== Instructions to follow ==
The response must consist of all the entries, duplicated without alteration.

(Given records begins)

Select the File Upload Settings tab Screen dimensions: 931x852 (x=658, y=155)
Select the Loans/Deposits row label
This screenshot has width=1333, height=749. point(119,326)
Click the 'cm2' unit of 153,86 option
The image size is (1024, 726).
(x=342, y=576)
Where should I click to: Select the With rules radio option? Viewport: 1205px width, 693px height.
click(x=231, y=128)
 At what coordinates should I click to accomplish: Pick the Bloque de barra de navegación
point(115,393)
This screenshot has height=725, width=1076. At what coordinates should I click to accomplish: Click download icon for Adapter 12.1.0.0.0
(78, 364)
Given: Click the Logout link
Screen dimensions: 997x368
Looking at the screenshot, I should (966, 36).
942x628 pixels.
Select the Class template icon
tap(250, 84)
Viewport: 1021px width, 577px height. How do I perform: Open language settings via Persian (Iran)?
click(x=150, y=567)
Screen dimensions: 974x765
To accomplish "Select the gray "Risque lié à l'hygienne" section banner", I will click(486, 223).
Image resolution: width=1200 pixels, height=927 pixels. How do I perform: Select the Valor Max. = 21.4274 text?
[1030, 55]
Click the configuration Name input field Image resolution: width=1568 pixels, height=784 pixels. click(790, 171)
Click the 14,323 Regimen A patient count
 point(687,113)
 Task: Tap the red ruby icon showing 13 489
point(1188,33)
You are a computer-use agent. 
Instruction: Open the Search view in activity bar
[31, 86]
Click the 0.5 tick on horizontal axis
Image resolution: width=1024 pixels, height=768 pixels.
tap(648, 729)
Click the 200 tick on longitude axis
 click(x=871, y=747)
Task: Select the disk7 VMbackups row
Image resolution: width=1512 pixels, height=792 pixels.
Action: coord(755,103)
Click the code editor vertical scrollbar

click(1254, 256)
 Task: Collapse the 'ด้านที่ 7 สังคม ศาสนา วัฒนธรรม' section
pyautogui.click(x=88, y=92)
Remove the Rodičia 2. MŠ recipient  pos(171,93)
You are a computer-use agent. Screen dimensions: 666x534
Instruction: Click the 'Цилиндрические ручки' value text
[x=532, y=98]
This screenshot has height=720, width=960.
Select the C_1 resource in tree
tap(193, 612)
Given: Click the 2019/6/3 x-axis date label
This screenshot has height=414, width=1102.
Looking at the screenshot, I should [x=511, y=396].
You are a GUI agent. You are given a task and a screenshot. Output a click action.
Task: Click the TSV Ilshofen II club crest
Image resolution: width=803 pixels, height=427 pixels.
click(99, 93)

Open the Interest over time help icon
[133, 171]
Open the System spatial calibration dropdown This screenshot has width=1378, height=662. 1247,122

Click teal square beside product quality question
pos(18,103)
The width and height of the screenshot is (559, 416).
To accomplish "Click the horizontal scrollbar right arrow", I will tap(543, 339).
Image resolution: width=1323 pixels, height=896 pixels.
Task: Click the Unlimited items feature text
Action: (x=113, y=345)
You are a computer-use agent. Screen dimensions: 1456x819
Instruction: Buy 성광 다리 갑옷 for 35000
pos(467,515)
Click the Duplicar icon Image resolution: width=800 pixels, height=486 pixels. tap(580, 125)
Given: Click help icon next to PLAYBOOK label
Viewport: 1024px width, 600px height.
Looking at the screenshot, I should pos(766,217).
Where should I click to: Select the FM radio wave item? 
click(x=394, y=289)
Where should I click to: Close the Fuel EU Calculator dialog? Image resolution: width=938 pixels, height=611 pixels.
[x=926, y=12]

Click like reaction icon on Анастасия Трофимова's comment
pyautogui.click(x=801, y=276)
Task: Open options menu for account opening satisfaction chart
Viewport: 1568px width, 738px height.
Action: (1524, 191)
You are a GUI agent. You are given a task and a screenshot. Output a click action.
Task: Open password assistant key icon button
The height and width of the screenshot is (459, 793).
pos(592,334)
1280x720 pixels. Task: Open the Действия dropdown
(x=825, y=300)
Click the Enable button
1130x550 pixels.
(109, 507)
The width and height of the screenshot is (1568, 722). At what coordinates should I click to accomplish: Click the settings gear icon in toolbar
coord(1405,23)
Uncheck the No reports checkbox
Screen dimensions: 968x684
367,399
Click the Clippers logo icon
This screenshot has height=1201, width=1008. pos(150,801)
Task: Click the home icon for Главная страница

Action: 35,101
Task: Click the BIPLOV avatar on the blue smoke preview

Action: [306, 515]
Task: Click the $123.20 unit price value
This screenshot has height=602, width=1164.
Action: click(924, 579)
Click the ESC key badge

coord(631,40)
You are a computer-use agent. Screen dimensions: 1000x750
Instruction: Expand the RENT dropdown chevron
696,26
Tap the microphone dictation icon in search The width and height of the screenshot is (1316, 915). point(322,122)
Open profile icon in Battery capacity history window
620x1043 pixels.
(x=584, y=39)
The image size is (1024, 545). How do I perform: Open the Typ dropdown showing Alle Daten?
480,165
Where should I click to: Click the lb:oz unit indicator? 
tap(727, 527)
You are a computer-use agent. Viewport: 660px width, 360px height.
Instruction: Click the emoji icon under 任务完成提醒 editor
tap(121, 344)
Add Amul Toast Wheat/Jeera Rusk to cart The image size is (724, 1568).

(Given records ends)

== Completed exercise ==
Select the File Upload Settings tab Screen dimensions: 931x852 (x=658, y=155)
Select the Loans/Deposits row label
This screenshot has width=1333, height=749. point(119,326)
Click the 'cm2' unit of 153,86 option
The image size is (1024, 726).
(x=342, y=576)
Where should I click to: Select the With rules radio option? Viewport: 1205px width, 693px height.
click(x=231, y=128)
 At what coordinates should I click to accomplish: Pick the Bloque de barra de navegación
point(115,393)
This screenshot has height=725, width=1076. At what coordinates should I click to accomplish: Click download icon for Adapter 12.1.0.0.0
(78, 364)
Given: Click the Logout link
Screen dimensions: 997x368
Looking at the screenshot, I should (966, 36).
942x628 pixels.
Select the Class template icon
tap(250, 84)
Viewport: 1021px width, 577px height. How do I perform: Open language settings via Persian (Iran)?
click(x=150, y=567)
Screen dimensions: 974x765
To accomplish "Select the gray "Risque lié à l'hygienne" section banner", I will click(486, 223).
Image resolution: width=1200 pixels, height=927 pixels. How do I perform: Select the Valor Max. = 21.4274 text?
[1030, 55]
Click the configuration Name input field Image resolution: width=1568 pixels, height=784 pixels. click(790, 171)
Click the 14,323 Regimen A patient count
 point(687,113)
 Task: Tap the red ruby icon showing 13 489
point(1188,33)
You are a computer-use agent. 
Instruction: Open the Search view in activity bar
[31, 86]
Click the 0.5 tick on horizontal axis
Image resolution: width=1024 pixels, height=768 pixels.
tap(648, 729)
Click the 200 tick on longitude axis
 click(x=871, y=747)
Task: Select the disk7 VMbackups row
Image resolution: width=1512 pixels, height=792 pixels.
Action: coord(755,103)
Click the code editor vertical scrollbar

click(1254, 256)
 Task: Collapse the 'ด้านที่ 7 สังคม ศาสนา วัฒนธรรม' section
pyautogui.click(x=88, y=92)
Remove the Rodičia 2. MŠ recipient  pos(171,93)
You are a computer-use agent. Screen dimensions: 666x534
Instruction: Click the 'Цилиндрические ручки' value text
[x=532, y=98]
This screenshot has height=720, width=960.
Select the C_1 resource in tree
tap(193, 612)
Given: Click the 2019/6/3 x-axis date label
This screenshot has height=414, width=1102.
Looking at the screenshot, I should [x=511, y=396].
You are a GUI agent. You are given a task and a screenshot. Output a click action.
Task: Click the TSV Ilshofen II club crest
Image resolution: width=803 pixels, height=427 pixels.
click(99, 93)

Open the Interest over time help icon
[133, 171]
Open the System spatial calibration dropdown This screenshot has width=1378, height=662. 1247,122

Click teal square beside product quality question
pos(18,103)
The width and height of the screenshot is (559, 416).
To accomplish "Click the horizontal scrollbar right arrow", I will tap(543, 339).
Image resolution: width=1323 pixels, height=896 pixels.
Task: Click the Unlimited items feature text
Action: (x=113, y=345)
You are a computer-use agent. Screen dimensions: 1456x819
Instruction: Buy 성광 다리 갑옷 for 35000
pos(467,515)
Click the Duplicar icon Image resolution: width=800 pixels, height=486 pixels. tap(580, 125)
Given: Click help icon next to PLAYBOOK label
Viewport: 1024px width, 600px height.
Looking at the screenshot, I should pos(766,217).
Where should I click to: Select the FM radio wave item? 
click(x=394, y=289)
Where should I click to: Close the Fuel EU Calculator dialog? Image resolution: width=938 pixels, height=611 pixels.
[x=926, y=12]

Click like reaction icon on Анастасия Трофимова's comment
pyautogui.click(x=801, y=276)
Task: Open options menu for account opening satisfaction chart
Viewport: 1568px width, 738px height.
Action: (1524, 191)
You are a GUI agent. You are given a task and a screenshot. Output a click action.
Task: Open password assistant key icon button
The height and width of the screenshot is (459, 793).
pos(592,334)
1280x720 pixels. Task: Open the Действия dropdown
(x=825, y=300)
Click the Enable button
1130x550 pixels.
(109, 507)
The width and height of the screenshot is (1568, 722). At what coordinates should I click to accomplish: Click the settings gear icon in toolbar
coord(1405,23)
Uncheck the No reports checkbox
Screen dimensions: 968x684
367,399
Click the Clippers logo icon
This screenshot has height=1201, width=1008. pos(150,801)
Task: Click the home icon for Главная страница

Action: 35,101
Task: Click the BIPLOV avatar on the blue smoke preview

Action: [306, 515]
Task: Click the $123.20 unit price value
This screenshot has height=602, width=1164.
Action: click(924, 579)
Click the ESC key badge

coord(631,40)
You are a computer-use agent. Screen dimensions: 1000x750
Instruction: Expand the RENT dropdown chevron
696,26
Tap the microphone dictation icon in search The width and height of the screenshot is (1316, 915). point(322,122)
Open profile icon in Battery capacity history window
620x1043 pixels.
(x=584, y=39)
The image size is (1024, 545). How do I perform: Open the Typ dropdown showing Alle Daten?
480,165
Where should I click to: Click the lb:oz unit indicator? 
tap(727, 527)
You are a computer-use agent. Viewport: 660px width, 360px height.
Instruction: Click the emoji icon under 任务完成提醒 editor
tap(121, 344)
Add Amul Toast Wheat/Jeera Rusk to cart The image size is (724, 1568).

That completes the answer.